(Word and element location records)
— BEGIN —

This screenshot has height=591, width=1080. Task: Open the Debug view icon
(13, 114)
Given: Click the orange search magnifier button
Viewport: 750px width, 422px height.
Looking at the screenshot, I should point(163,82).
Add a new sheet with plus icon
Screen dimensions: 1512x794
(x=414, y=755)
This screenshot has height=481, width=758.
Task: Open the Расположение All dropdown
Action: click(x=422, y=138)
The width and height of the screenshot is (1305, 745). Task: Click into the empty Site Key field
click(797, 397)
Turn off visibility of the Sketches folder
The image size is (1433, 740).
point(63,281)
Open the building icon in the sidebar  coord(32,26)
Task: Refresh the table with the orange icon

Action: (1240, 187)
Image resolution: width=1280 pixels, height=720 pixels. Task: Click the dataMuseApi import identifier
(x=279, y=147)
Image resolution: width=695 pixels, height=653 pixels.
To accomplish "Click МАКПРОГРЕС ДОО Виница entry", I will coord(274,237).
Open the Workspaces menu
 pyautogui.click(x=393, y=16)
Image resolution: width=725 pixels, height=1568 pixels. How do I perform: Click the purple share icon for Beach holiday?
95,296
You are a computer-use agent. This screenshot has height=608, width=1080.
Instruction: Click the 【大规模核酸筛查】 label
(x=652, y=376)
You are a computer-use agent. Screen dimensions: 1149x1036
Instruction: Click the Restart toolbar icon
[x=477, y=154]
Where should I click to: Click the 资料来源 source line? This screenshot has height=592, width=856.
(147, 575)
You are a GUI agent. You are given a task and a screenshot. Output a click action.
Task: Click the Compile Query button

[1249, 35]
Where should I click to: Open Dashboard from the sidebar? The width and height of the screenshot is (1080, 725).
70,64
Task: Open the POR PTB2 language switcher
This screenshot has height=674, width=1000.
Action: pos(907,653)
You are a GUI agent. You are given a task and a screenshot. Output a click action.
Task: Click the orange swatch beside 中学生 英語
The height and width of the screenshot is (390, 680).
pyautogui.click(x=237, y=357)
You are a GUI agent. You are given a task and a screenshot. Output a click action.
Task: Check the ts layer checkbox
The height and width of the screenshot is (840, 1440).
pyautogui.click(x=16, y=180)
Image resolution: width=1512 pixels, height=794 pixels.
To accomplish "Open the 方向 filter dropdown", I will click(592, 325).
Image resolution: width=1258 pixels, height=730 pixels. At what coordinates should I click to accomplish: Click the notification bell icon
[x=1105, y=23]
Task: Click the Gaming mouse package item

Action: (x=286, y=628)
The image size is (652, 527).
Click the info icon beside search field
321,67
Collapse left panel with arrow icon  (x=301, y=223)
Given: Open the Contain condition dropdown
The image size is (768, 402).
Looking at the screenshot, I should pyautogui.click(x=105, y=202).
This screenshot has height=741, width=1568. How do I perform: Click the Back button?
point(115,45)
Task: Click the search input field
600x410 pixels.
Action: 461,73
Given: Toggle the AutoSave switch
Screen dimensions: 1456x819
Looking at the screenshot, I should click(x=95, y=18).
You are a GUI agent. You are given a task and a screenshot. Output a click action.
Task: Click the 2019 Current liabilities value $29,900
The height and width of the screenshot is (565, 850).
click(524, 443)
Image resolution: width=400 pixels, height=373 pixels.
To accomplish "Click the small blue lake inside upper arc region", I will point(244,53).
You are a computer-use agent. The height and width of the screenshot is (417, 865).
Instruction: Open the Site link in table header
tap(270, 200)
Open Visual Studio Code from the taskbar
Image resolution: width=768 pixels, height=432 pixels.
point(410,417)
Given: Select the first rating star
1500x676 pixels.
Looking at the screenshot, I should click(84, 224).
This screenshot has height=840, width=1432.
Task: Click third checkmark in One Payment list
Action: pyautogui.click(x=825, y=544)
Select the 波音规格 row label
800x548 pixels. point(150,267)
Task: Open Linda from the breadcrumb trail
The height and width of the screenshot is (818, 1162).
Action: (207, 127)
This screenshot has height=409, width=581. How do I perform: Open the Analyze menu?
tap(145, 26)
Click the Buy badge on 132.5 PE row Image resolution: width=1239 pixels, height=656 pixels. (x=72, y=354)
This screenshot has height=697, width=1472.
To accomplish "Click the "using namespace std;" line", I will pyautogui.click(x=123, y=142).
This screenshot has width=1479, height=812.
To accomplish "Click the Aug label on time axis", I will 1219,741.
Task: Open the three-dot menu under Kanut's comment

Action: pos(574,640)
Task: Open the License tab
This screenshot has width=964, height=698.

— END —

▸ WHAT IS NEEDED
Reproduce every one of the items above word for word.

▸ FULL OUTPUT
This screenshot has height=591, width=1080. Task: Open the Debug view icon
(13, 114)
Given: Click the orange search magnifier button
Viewport: 750px width, 422px height.
Looking at the screenshot, I should point(163,82).
Add a new sheet with plus icon
Screen dimensions: 1512x794
(x=414, y=755)
This screenshot has height=481, width=758.
Task: Open the Расположение All dropdown
Action: click(x=422, y=138)
The width and height of the screenshot is (1305, 745). Task: Click into the empty Site Key field
click(797, 397)
Turn off visibility of the Sketches folder
The image size is (1433, 740).
point(63,281)
Open the building icon in the sidebar  coord(32,26)
Task: Refresh the table with the orange icon

Action: (1240, 187)
Image resolution: width=1280 pixels, height=720 pixels. Task: Click the dataMuseApi import identifier
(x=279, y=147)
Image resolution: width=695 pixels, height=653 pixels.
To accomplish "Click МАКПРОГРЕС ДОО Виница entry", I will coord(274,237).
Open the Workspaces menu
 pyautogui.click(x=393, y=16)
Image resolution: width=725 pixels, height=1568 pixels. How do I perform: Click the purple share icon for Beach holiday?
95,296
You are a computer-use agent. This screenshot has height=608, width=1080.
Instruction: Click the 【大规模核酸筛查】 label
(x=652, y=376)
You are a computer-use agent. Screen dimensions: 1149x1036
Instruction: Click the Restart toolbar icon
[x=477, y=154]
Where should I click to: Click the 资料来源 source line? This screenshot has height=592, width=856.
(147, 575)
You are a GUI agent. You are given a task and a screenshot. Output a click action.
Task: Click the Compile Query button

[1249, 35]
Where should I click to: Open Dashboard from the sidebar? The width and height of the screenshot is (1080, 725).
70,64
Task: Open the POR PTB2 language switcher
This screenshot has height=674, width=1000.
Action: pos(907,653)
You are a GUI agent. You are given a task and a screenshot. Output a click action.
Task: Click the orange swatch beside 中学生 英語
The height and width of the screenshot is (390, 680).
pyautogui.click(x=237, y=357)
You are a GUI agent. You are given a task and a screenshot. Output a click action.
Task: Check the ts layer checkbox
The height and width of the screenshot is (840, 1440).
pyautogui.click(x=16, y=180)
Image resolution: width=1512 pixels, height=794 pixels.
To accomplish "Open the 方向 filter dropdown", I will click(592, 325).
Image resolution: width=1258 pixels, height=730 pixels. At what coordinates should I click to accomplish: Click the notification bell icon
[x=1105, y=23]
Task: Click the Gaming mouse package item

Action: (x=286, y=628)
The image size is (652, 527).
Click the info icon beside search field
321,67
Collapse left panel with arrow icon  (x=301, y=223)
Given: Open the Contain condition dropdown
The image size is (768, 402).
Looking at the screenshot, I should pyautogui.click(x=105, y=202).
This screenshot has height=741, width=1568. How do I perform: Click the Back button?
point(115,45)
Task: Click the search input field
600x410 pixels.
Action: 461,73
Given: Toggle the AutoSave switch
Screen dimensions: 1456x819
Looking at the screenshot, I should click(x=95, y=18).
You are a GUI agent. You are given a task and a screenshot. Output a click action.
Task: Click the 2019 Current liabilities value $29,900
The height and width of the screenshot is (565, 850).
click(524, 443)
Image resolution: width=400 pixels, height=373 pixels.
To accomplish "Click the small blue lake inside upper arc region", I will point(244,53).
You are a computer-use agent. The height and width of the screenshot is (417, 865).
Instruction: Open the Site link in table header
tap(270, 200)
Open Visual Studio Code from the taskbar
Image resolution: width=768 pixels, height=432 pixels.
point(410,417)
Given: Select the first rating star
1500x676 pixels.
Looking at the screenshot, I should click(84, 224).
This screenshot has height=840, width=1432.
Task: Click third checkmark in One Payment list
Action: pyautogui.click(x=825, y=544)
Select the 波音规格 row label
800x548 pixels. point(150,267)
Task: Open Linda from the breadcrumb trail
The height and width of the screenshot is (818, 1162).
Action: (207, 127)
This screenshot has height=409, width=581. How do I perform: Open the Analyze menu?
tap(145, 26)
Click the Buy badge on 132.5 PE row Image resolution: width=1239 pixels, height=656 pixels. (x=72, y=354)
This screenshot has height=697, width=1472.
To accomplish "Click the "using namespace std;" line", I will pyautogui.click(x=123, y=142).
This screenshot has width=1479, height=812.
To accomplish "Click the Aug label on time axis", I will 1219,741.
Task: Open the three-dot menu under Kanut's comment

Action: pos(574,640)
Task: Open the License tab
This screenshot has width=964, height=698.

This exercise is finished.